While I certainly appreciate the art of building pure passive designs (and seeing this groups' amazing and interesting builds), IMO DSP is just another tool (not unlike passive contour networks / shaping circuits...), and provides attractive options beyond pure passive.
As stated before, I've gone full-in to a hybrid approach to biamp (active btwn W and mid/tw, and passive for mid/tw), and DSP opens up, for me as a life-long Curious George, the opportunity to explore new box designs (horns, open backs, quasi vented/aperiodic TLs). I've always enjoyed the path of questioning the 'known truths' and the challenge of trying to find a better way to solve a problem. Most do fail, and are at best a learning experience.
I have a couple MiniDSP boards that I've played with. Quite fun actually to make instant changes to xo freq and slopes. But mine are only the cheapo 2 x 4 (not the HD verion). They are a bit noisy and such.
@dcibel said:
I’d recommend switching to REW, as the name suggests it's purpose built for this task. You can run the listening space average using RTA in a matter of seconds, and do it multiple times will show you how repeatable it is.

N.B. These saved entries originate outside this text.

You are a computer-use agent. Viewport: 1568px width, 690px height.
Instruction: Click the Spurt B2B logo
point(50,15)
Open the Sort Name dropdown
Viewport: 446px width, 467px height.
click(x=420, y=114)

Thanks, dcibel! I saved your detailed post to a PDF and printed it out. Will download the latest REW and give this a try. Sounds much easier than my method of gaffer taping a mouse to my OmniMic.
@4thtry said:
Thanks, dcibel! I saved your detailed post to a PDF and printed it out. Will download the latest REW and give this a try. Sounds much easier than my method of gaffer taping a mouse to my OmniMic.
No prob. I should note with the settings I provided that I measure at 96kHz, so 128k sequence length is 1.3 seconds long (or 1.3 seconds per measurement). For Omnimic that only operates up to 48kHz, you may want to drop the sequence length to 64k, and FFT length in the RTA accordingly.
For visual learners of what @dcibel very nicely wrote- here’s the moving mic method as explained in a video by Charlie Sprinkle (Kali Audio, ex-JBL), using REW
John and Ben, you guys just accept whatever music your playing sounds as it does? Some music I listen to isn't always mixed or recorded well. EQ can really help things sound a lot better.
Yup, that's the way . Those guys in the video don't go into a lot of detail on the specific settings used in REW, and it's an old video with old software. So follow settings above and waive your mic around just like they do . I did post a longer FFT length above than what they're using to get as high as resolution as possible, so move slower, or decrease FFT length and move faster, up to you.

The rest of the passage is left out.